A Western official said blasts at the base put more than half of the Russian Black Sea fleet’s naval aviation combat jets out of use.
Blasts also rocked an ammunition depot at a military base in the north of the peninsula. Russia called it an act of sabotage while Ukraine only hinted it was responsible.
Russia’s FSB security service said this month it had detained six members of what it called an Islamist terrorist cell in Crimea, though it did not say if they were suspected of involvement in the explosions.
The Black Sea Fleet is larger than Ukraine’s navy and is a source of national pride dating back to its foundation under Empress Catherine the Great in 1783.
Crimea, which Russia seized from Ukraine in 2014 and has extensively fortified since then, provides the main supply route for Russian invasion forces occupying southern Ukraine, where Kyiv is carrying out a counter-offensive.
The fleet has blockaded Ukraine’s ports since the start of the war, trapping vital grain exports which are only now starting to move again under an agreement brokered by Turkey and the United Nations.
Ukraine’s blistering attacks on what Moscow saw as a secure rear stronghold have served as a morale-boosting coup for Kyiv.

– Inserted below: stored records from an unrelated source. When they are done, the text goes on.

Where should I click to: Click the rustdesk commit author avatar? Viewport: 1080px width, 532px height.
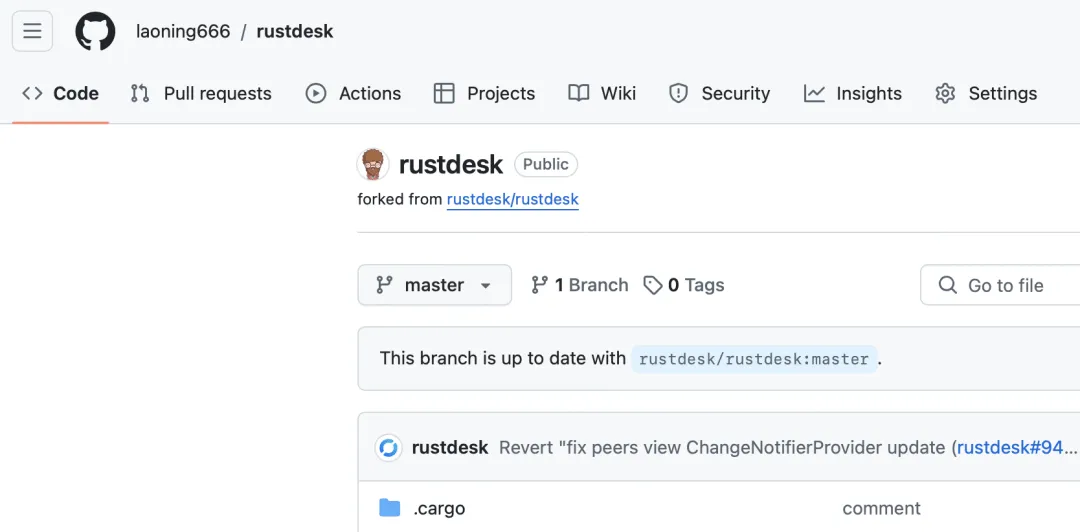click(389, 447)
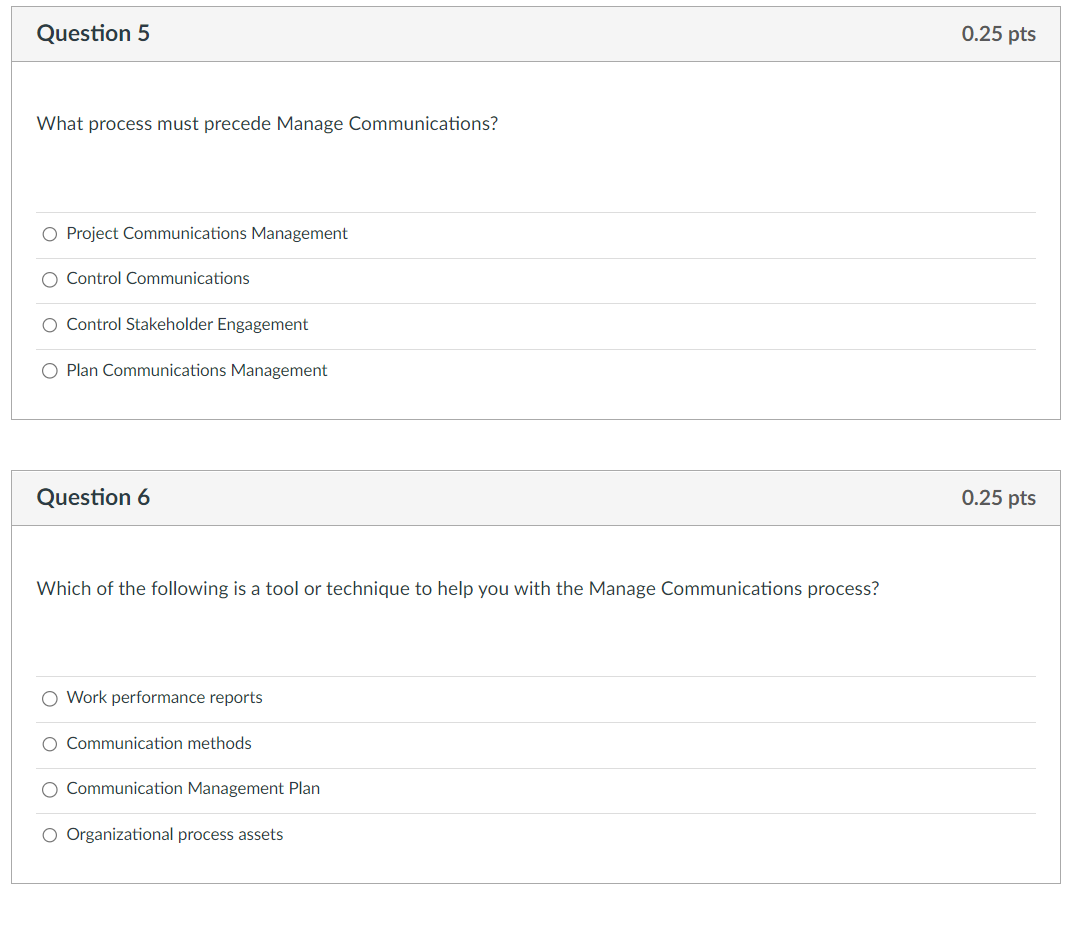Image resolution: width=1089 pixels, height=925 pixels.
Task: Click the 0.25 pts label for Question 6
Action: click(x=998, y=497)
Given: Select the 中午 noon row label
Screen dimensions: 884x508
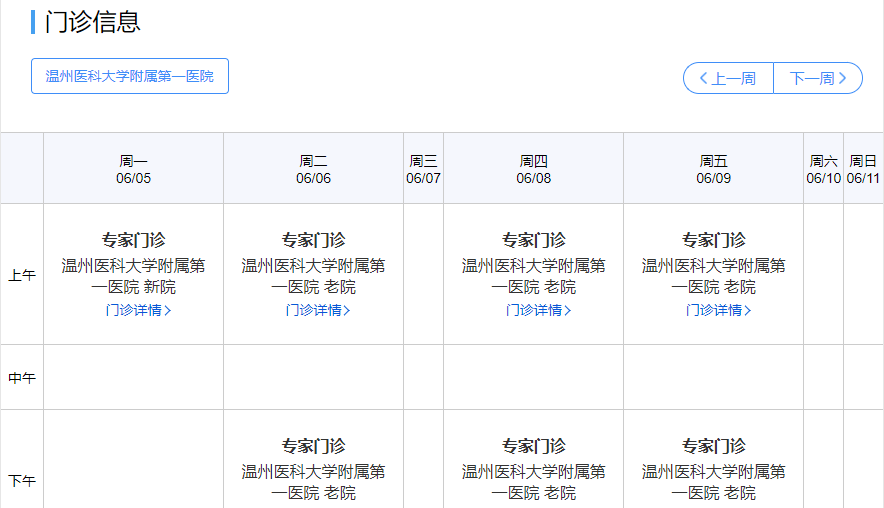Looking at the screenshot, I should coord(22,378).
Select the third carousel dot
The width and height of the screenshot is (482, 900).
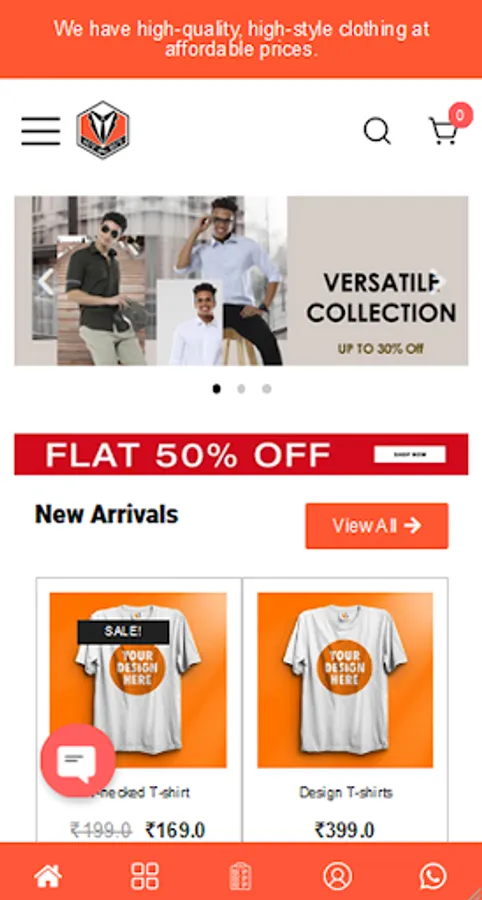tap(266, 389)
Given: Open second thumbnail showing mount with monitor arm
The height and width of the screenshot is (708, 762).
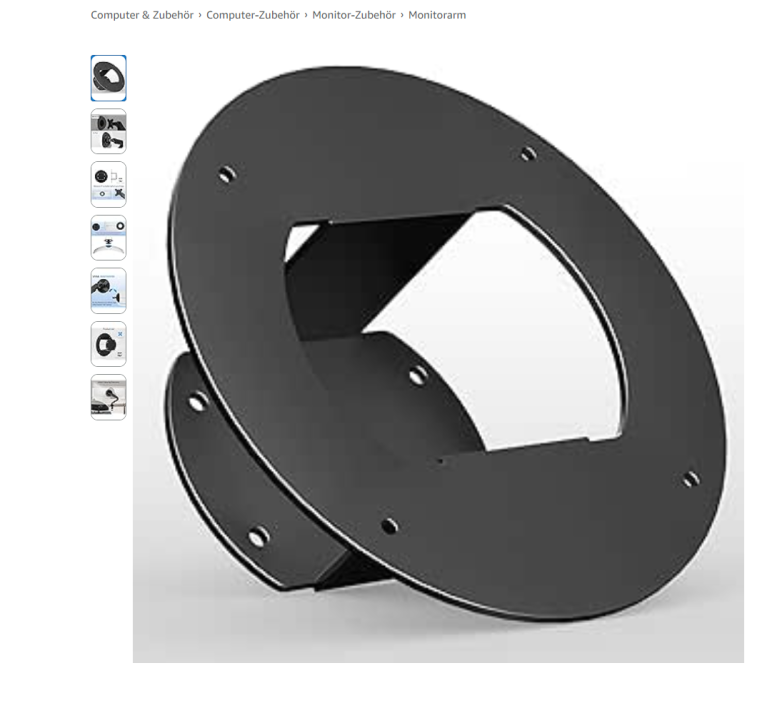Looking at the screenshot, I should coord(108,131).
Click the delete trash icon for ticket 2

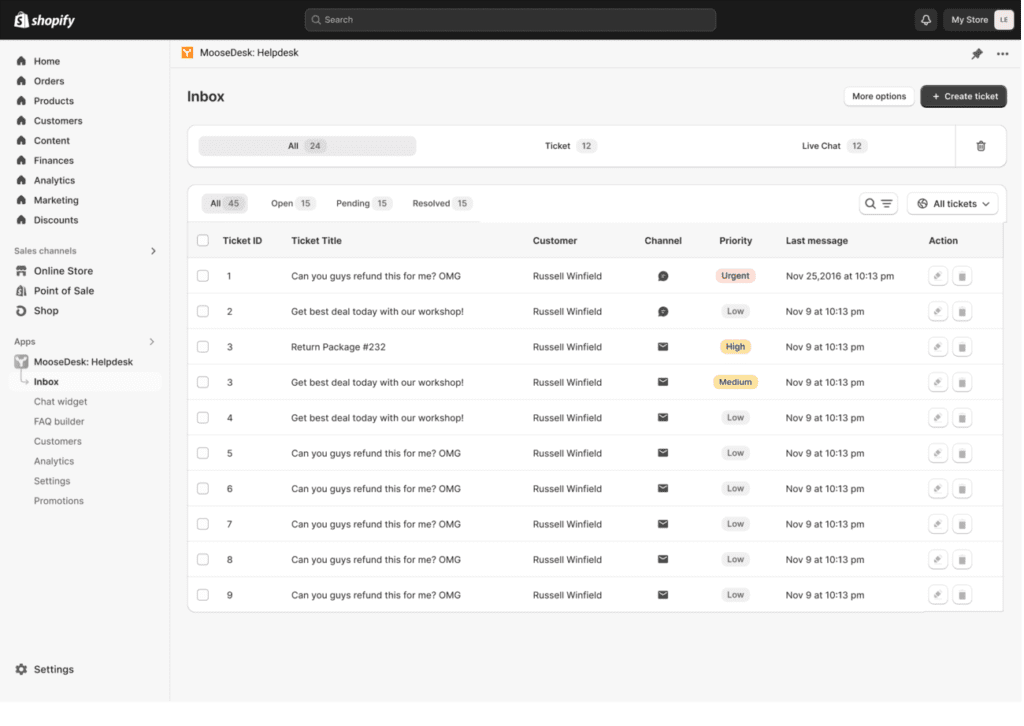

The previous commander, Osipov, 49, had been in charge since May 2019, according to his official biography on Russia’s defence ministry website.
His replacement, Sokolov, 60, had extensive experience in commanding minesweeping vessels and units in the 1980s and 1990s.
He then rose through a series of posts in the Pacific and Northern Fleets, serving as deputy commander for the latter.
Since 2020 he has headed a prestigious military academy.